Au début du mois de mars, le Japon a retourné aux Etats-Unis 331 kilos de plutonium, y compris du plutonium de niveau assez élevé pour en faire une arme. Toutefois, les observateurs estiment que le Japon a besoin de faire plus d'efforts pour apaiser les inquiétudes internationales concernant son ambition nucléaire, compte tenu du passé de guerre et d'agression du pays.
Le Japon a subi une catastrophe nucléaire en 2011, quand un séisme de magnitude 9 et un tsunami ont frappé le nord-est du pays. Des craintes publiques, telles que des préoccupations sur la radioactivité des fruits de mer, se font encore sentir au-delà des frontières japonaises.

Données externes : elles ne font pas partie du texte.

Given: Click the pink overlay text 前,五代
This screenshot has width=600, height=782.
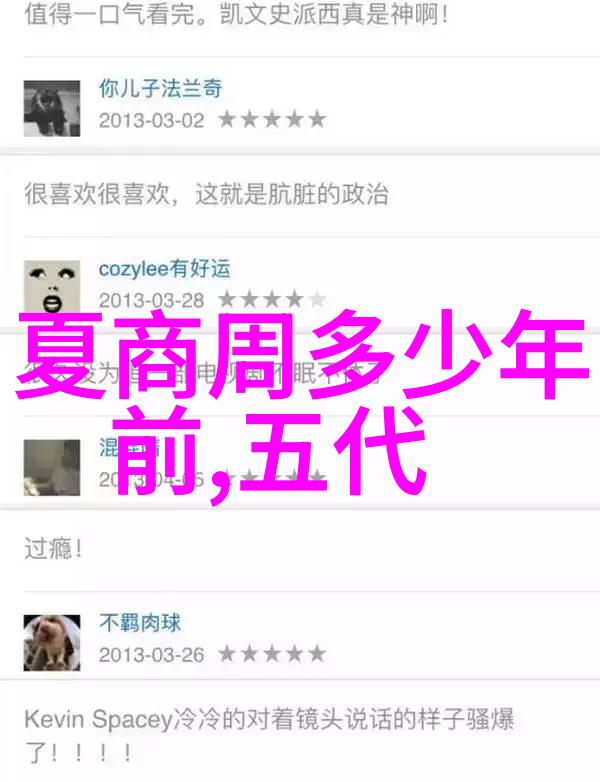Looking at the screenshot, I should [x=269, y=452].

UN COMBAT QUE L'ON NE PEUT PAS SE PERMETTRE DE PERDRE
Ayant connu des catastrophes nucléaires majeures, dont Fukushima et Tchernobyl en 1986, l'humanité a réalisé que la technologie nucléaire a ses dangers et ses vulnérabilités. Un consensus international est nécessaire sur la façon de coopérer pour lutter contre la crise nucléaire, dont l'impact va souvent au-delà des frontières.
Jin Canrong, vice-doyen de l'Ecole d'études internationales à l'Université Renmin de Chine, a déclaré que davantage d'accords institutionnels et de documents contraignants sont nécessaires pour lutter contre les risques de sécurité nucléaire.
La situation actuelle de la sécurité nucléaire est confrontée à de nombreux défis. Il semblerait que le plus grand défi soit la prolifération nucléaire recherchée par certains gouvernements et extrémistes, mais la possibilité d'accidents nucléaires ne peut pas non plus être négligée, a indiqué M. Jin.
Dans un rapport intitulé "Cinq ans après Fukushima, rendre l'énergie nucléaire plus sûre", publié sur le site internet de l'AIEA, le directeur général de l'AIEA Yukiya Amano a déclaré que les accidents nucléaires peuvent dépasser les frontières nationales, et qu'il est "largement reconnu que tout ce qui est humainement possible doit être fait pour veiller à ce qu'aucun autre accident de ce genre ne se reproduise".
Certes, la technologie nucléaire est une arme à double tranchant et les pays peuvent avoir leur propre évaluation de ses risques et défis potentiels, mais la sauvegarde de la sécurité nucléaire mondiale est la bataille commune que le monde ne peut se permettre de perdre.